(Screenshot grounding data)
-=-=-
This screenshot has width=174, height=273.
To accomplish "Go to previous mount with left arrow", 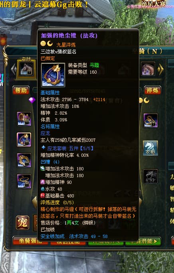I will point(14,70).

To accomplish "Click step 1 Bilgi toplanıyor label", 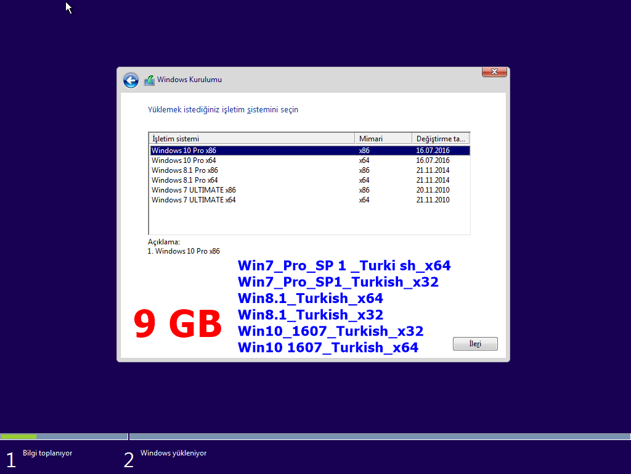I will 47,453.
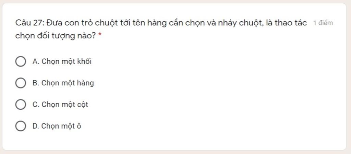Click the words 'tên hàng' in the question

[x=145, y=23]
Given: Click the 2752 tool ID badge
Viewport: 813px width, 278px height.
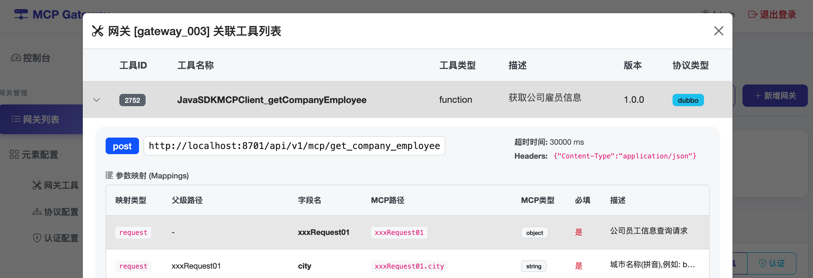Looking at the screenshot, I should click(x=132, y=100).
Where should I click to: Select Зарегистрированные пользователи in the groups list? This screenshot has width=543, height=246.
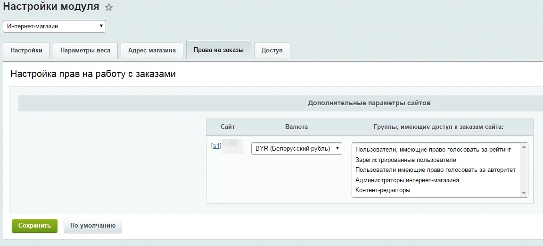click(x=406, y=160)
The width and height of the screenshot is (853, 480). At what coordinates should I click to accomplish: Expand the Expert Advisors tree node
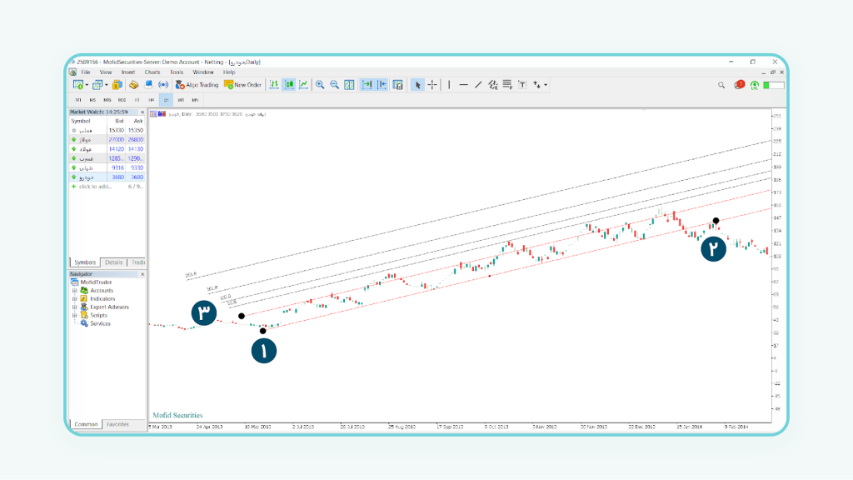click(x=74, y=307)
-=-=-
▶ _WORK ORDER_
Please leave out the pictures while you copy exactly the lines from the one containing "The width and" through the end of the records.

▶ _TASK RESULT_
The width and height of the screenshot is (853, 480). At what coordinates should I click to accomplish: Expand the Expert Advisors tree node
click(x=74, y=307)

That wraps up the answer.